Data for this exercise Start Marker

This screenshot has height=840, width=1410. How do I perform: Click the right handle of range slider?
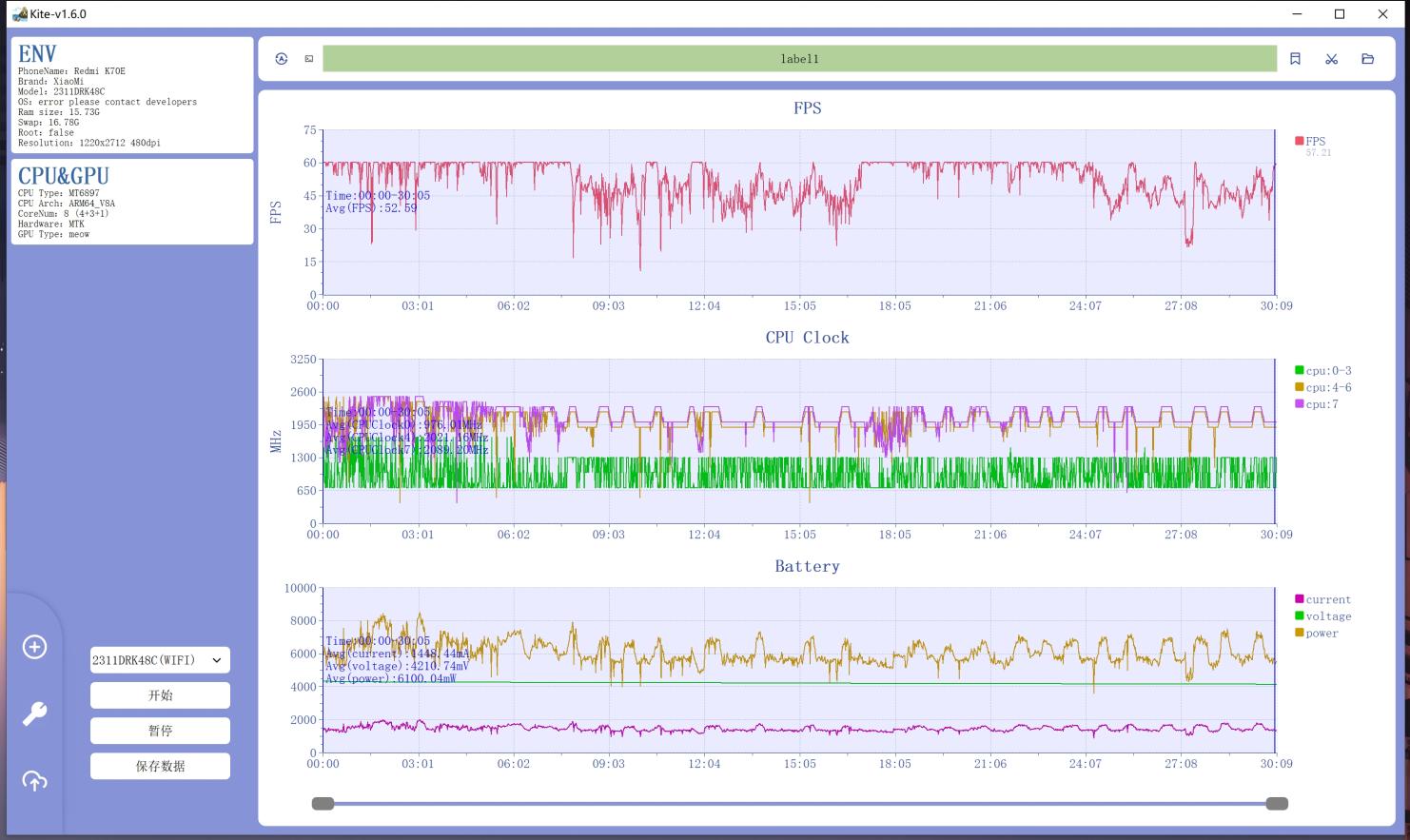click(x=1277, y=804)
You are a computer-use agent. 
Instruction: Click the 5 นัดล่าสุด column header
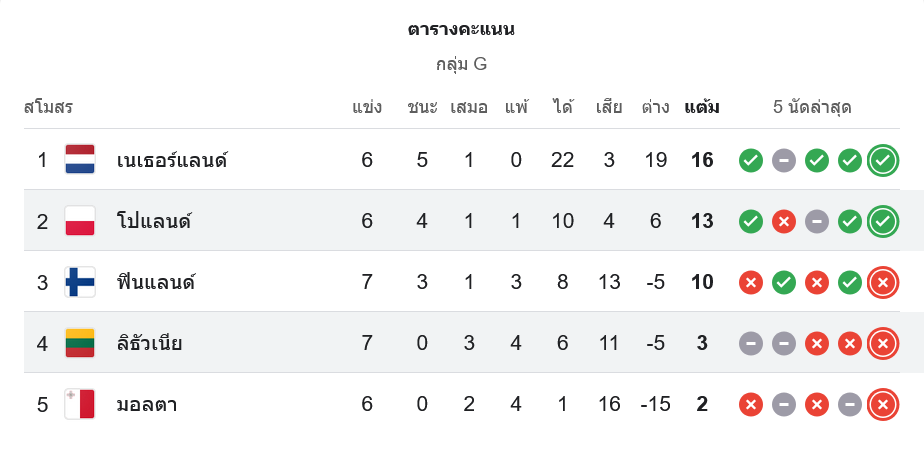click(x=811, y=107)
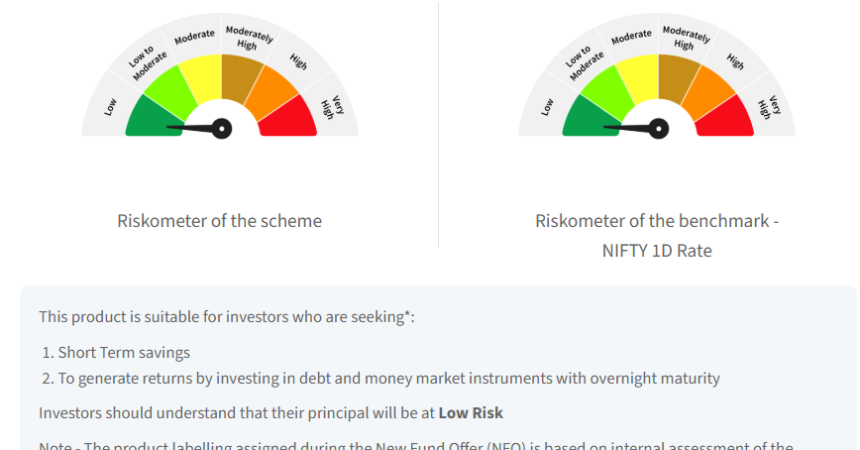Click the needle hub of the scheme riskometer
The image size is (860, 450).
click(222, 128)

Data for this exercise End Marker

■ **Requirement**
Each record above must be retyped exactly, minus its pictures.

■ **Task result**
This screenshot has height=840, width=1410. How do I perform: Click the right handle of range slider?
click(x=1277, y=804)
You are a computer-use agent. 
Instruction: Click the 5 นัดล่าสุด column header
click(x=811, y=107)
Click the needle hub of the scheme riskometer
The image size is (860, 450).
click(222, 128)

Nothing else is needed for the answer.